Apr-13-2022, 05:04 PM
I have some generated data files I want to format to XML:
1234=>item1:something11:
something11<COMMA>item4:something12:
12something<END_OF_OBJECT_LINE>
1238=>item8:something12:
something11:<END_OF_OBJECT_LINE>
2345=>item2:something12:
something11:<END_OF_OBJECT_LINE>
123=>item1:something1:
something11<COMMA>item2:something:
11something<COMMA>item4:something:
11something<END_OF_OBJECT_LINE>What I Tried to do is to replace some specified regular expression to make it look like XML: with open("OGfile.data", "r") as f:
with open("tempfile.data", "w") as fo:
# formating file to XML format
contents = f.readlines()
contents.insert(0, "<?xml version='1.0' encoding='UTF-8'?>\n<Module>\n<Object id='")
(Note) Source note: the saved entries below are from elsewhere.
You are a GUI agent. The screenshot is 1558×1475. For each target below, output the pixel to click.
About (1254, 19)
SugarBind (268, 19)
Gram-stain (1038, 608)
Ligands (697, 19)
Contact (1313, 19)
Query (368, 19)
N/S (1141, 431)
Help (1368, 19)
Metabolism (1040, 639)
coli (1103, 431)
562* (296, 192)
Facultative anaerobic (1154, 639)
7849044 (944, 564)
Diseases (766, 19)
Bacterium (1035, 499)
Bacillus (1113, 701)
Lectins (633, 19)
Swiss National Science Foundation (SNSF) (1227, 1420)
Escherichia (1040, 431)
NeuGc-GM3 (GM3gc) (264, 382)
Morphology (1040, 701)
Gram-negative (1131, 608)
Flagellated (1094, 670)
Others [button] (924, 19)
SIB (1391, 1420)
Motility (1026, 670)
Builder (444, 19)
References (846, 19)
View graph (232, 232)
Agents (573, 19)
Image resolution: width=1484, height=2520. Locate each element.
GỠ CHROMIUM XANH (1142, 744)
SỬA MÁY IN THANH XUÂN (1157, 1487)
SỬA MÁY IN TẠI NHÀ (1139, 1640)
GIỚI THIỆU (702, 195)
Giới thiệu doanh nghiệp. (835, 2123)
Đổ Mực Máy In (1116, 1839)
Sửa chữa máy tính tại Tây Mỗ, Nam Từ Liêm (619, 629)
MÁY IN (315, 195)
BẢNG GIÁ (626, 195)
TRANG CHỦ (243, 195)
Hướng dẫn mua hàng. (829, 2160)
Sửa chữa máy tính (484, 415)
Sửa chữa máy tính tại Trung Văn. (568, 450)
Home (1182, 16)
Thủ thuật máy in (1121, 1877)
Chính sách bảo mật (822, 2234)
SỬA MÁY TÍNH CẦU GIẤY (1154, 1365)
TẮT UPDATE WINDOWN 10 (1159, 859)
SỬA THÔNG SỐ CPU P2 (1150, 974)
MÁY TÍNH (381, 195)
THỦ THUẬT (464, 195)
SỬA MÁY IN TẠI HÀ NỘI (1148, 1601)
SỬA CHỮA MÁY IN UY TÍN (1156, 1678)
contents =[w.replace("<END_OF_OBJECT_LINE>\n", "'/>\n</Object>\n<Object id='") for w in contents]
contents =[w.replace("=>", "'>\n <Attribute name='") for w in contents]
contents =[w.replace('<COMMA>', "'/>\n <Attribute name='") for w in contents]
contents =[w.replace(':something', "' value='something") for w in contents]
# saving formated file to new file
contents = "".join(contents)
fo.write(contents)
# fixing invalid last line from formated file with open("tempfile.data", "r") as f2:
with open("finalfile.data", "w") as fo2:
contents2 = f2.readlines()
contents2 = [w.replace("<END_OF_OBJECT_LINE>", "'/>\n</Object>\n</Module>") for w in contents2]
contents2 = "".join(contents2)
fo2.write(contents2)and It works fine, I made it into:<?xml version='1.0' encoding='UTF-8'?>
<Module>
<Object id='1234'>
<Attribute name='item1' value='something11:
something11'/>
<Attribute name='item4' value='something12:
12something'/>
</Object>
<Object id='1238'>
<Attribute name='item8' value='something12:
something11:'/>
</Object>
<Object id='2345'>
<Attribute name='item2' value='something12:
something11:'/>
</Object>
<Object id='123'>
<Attribute name='item1' value='something1:
something11'/>
<Attribute name='item2' value='something:
11something'/>
<Attribute name='item4' value='something:
11something'/>
</Object>
</Module>BUT, there is one problem, I am changing contents =[w.replace(':something', "' value='something") for w in contents] just by taking this value but if it would start with something different instead of "something" i would be doomed. I have been thinking about using regex to take string between "Attribute name:" and "<COMMA>" or "<END_OF_OBJECT_LINE>", but my attemps failed misserably because I am quite new into programming and python. It could be also done much better if I could somehow insert convert this .data file into dictionary and then make it into xml in proper way, but I have no idea how to separate it corretly to dictionary. Do you have any suggestions?